Note the interface for Curator’s group membership:
1
2
3
4
5
6
7
8
9
10
11
12
|
public GroupMember(CuratorFramework client, String membershipPath, String thisId, byte[] payload)
Parameters:
client - client instance
membershipPath - the path to use for membership
thisId - ID of this group member. MUST be unique for the group
payload - the payload to write in our member node
group.start();
group.close();
group.getCurrentMembers();
|
ZooKeeper/Curator will automatically handle keeping track of what nodes are still in the group when they disconnect. Note that GroupMember tracks an ID for each client (“thisID”). This ID must be unique for the CFS process that’s interacting with ZooKeeper. Use a mechanism from Curator/ZooKeeper to generate unique IDs (like a SharedCounter).
Update your WAIT
implementation from HW3 to use ZooKeeper to know the number of active Redis peers to wait for.
Make sure to handle various error conditions, which might include:
- Inability to join the group
- Inability to leave the group
- Inability to get the number of members of the group
In these cases, it is probably wise to throw an IOException() which will then get propagated back to the process trying to use your filesystem.
Part 2: Distributed Locks (40 points)
Change your RedisCacheProvider to use ZooKeeper to acquire and release locks. For HW4, please consider the following locking semantics:
unlink
: Acquire a write-lock on the file
put
: Acquire a write-lock on the file
get
: Acquire a read-lock on the file
Note the simplification from the past – there is no need to consider directory locking.
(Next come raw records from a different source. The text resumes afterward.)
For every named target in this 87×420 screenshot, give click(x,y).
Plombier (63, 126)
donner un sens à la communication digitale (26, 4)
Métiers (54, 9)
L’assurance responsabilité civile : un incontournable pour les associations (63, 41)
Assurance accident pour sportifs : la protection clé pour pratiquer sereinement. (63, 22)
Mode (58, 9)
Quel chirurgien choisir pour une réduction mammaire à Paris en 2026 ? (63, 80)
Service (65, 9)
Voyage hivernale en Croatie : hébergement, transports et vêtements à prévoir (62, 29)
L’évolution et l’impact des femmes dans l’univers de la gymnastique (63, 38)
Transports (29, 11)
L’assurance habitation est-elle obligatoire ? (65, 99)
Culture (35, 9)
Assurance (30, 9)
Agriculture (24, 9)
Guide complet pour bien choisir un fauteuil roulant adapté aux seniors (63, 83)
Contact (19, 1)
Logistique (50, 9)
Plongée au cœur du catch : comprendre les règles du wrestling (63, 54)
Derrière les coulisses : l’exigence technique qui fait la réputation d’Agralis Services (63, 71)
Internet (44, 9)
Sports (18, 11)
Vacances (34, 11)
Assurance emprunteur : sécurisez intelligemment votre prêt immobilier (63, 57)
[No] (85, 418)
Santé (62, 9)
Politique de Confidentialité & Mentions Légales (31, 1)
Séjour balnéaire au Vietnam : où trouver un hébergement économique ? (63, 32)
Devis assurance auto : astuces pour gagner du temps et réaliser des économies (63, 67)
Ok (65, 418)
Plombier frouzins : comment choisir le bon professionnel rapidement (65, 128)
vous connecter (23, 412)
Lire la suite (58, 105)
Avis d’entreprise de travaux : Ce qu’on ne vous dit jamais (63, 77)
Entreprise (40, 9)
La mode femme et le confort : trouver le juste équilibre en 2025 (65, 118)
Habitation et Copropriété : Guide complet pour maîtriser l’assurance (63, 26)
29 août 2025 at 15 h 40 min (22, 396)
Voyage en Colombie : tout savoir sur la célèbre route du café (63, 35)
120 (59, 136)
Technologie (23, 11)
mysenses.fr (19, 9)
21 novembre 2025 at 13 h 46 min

When locking a file, there is no need to consider locking its parents. The only calls that you need to use ZooKeeper for locking on are put
, unlink
and get
, and they should only acquire a lock on the specific file being accessed.
Be careful to handle all error cases related to ZooKeeper, including but not limited to:
- Inability to create a lock
- Inability to take a lock
- Inability to release a lock
Submission
Perform all of your work in your homework-4 git repository. Commit and push your assignment. Once you are ready to submit, create a release, tagged “hw4.” Unless you want to submit a different version of your code, leave it at “master” to release the most recent code that you’ve pushed to GitHub. Make sure that your name is specified somewhere in the release notes. The time that you create your release will be the time used to judge that you have submitted by the deadline. This is NOT the time that you push your code.
Make sure that your released code includes all of your files and builds properly. You can do this by clicking to download the archive, and inspecting/trying to build it on your own machine/vm. There is no need to submit binaries/jar files (the target/ directory is purposely ignored from git). It is accepted (and normal) to NOT include the config.properties file in your release.
If you want to resubmit before the deadline: Simply create a new release, we will automatically use the last release you published. If you submitted before the deadline, then decide to make a new release within 24 hours of the deadline, we will automatically grade your late submission, and subtract 10%. Any releases created more than 24 hours past the deadline will be ignored.